_The problem:_ The reply is to be an exact repetition of the entries that follow, with each picture left out.

_Excerpted data:_
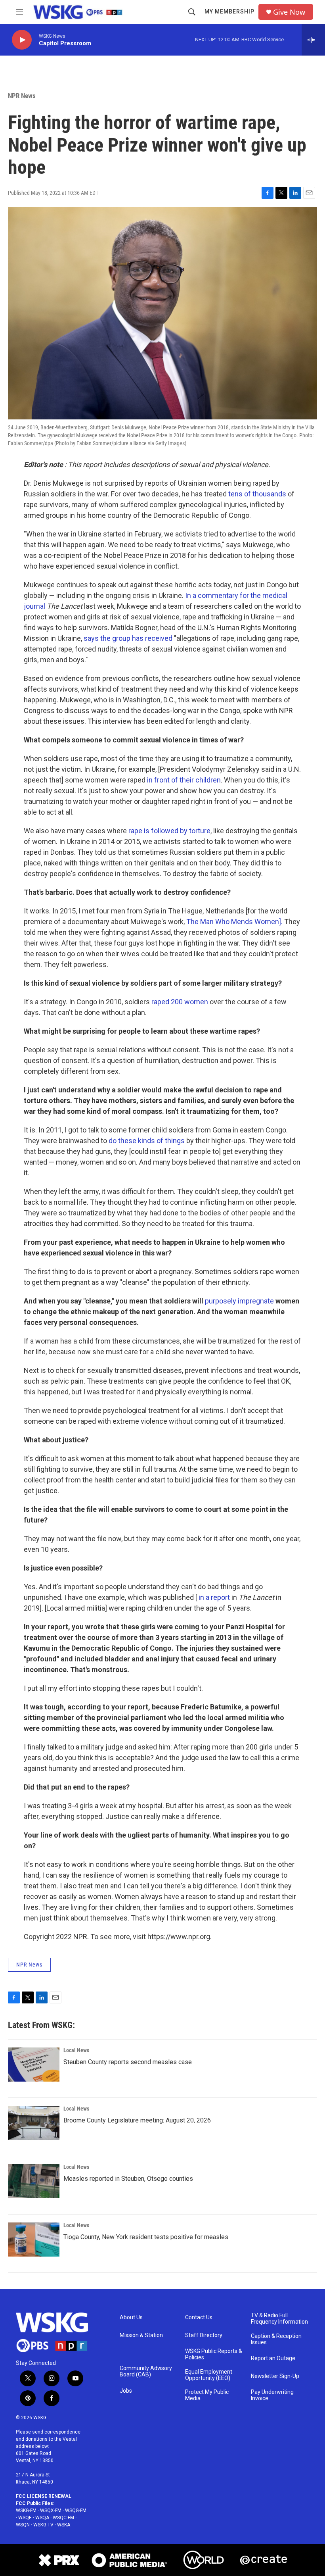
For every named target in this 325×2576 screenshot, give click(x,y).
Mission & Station (141, 2335)
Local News (76, 2050)
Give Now (289, 12)
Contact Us (198, 2317)
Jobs (126, 2391)
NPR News (22, 96)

_Worked solution:_
For every named target in this 325×2576 screenshot, give click(x,y).
Mission & Station (141, 2335)
Local News (76, 2050)
Give Now (289, 12)
Contact Us (198, 2317)
Jobs (126, 2391)
NPR News (22, 96)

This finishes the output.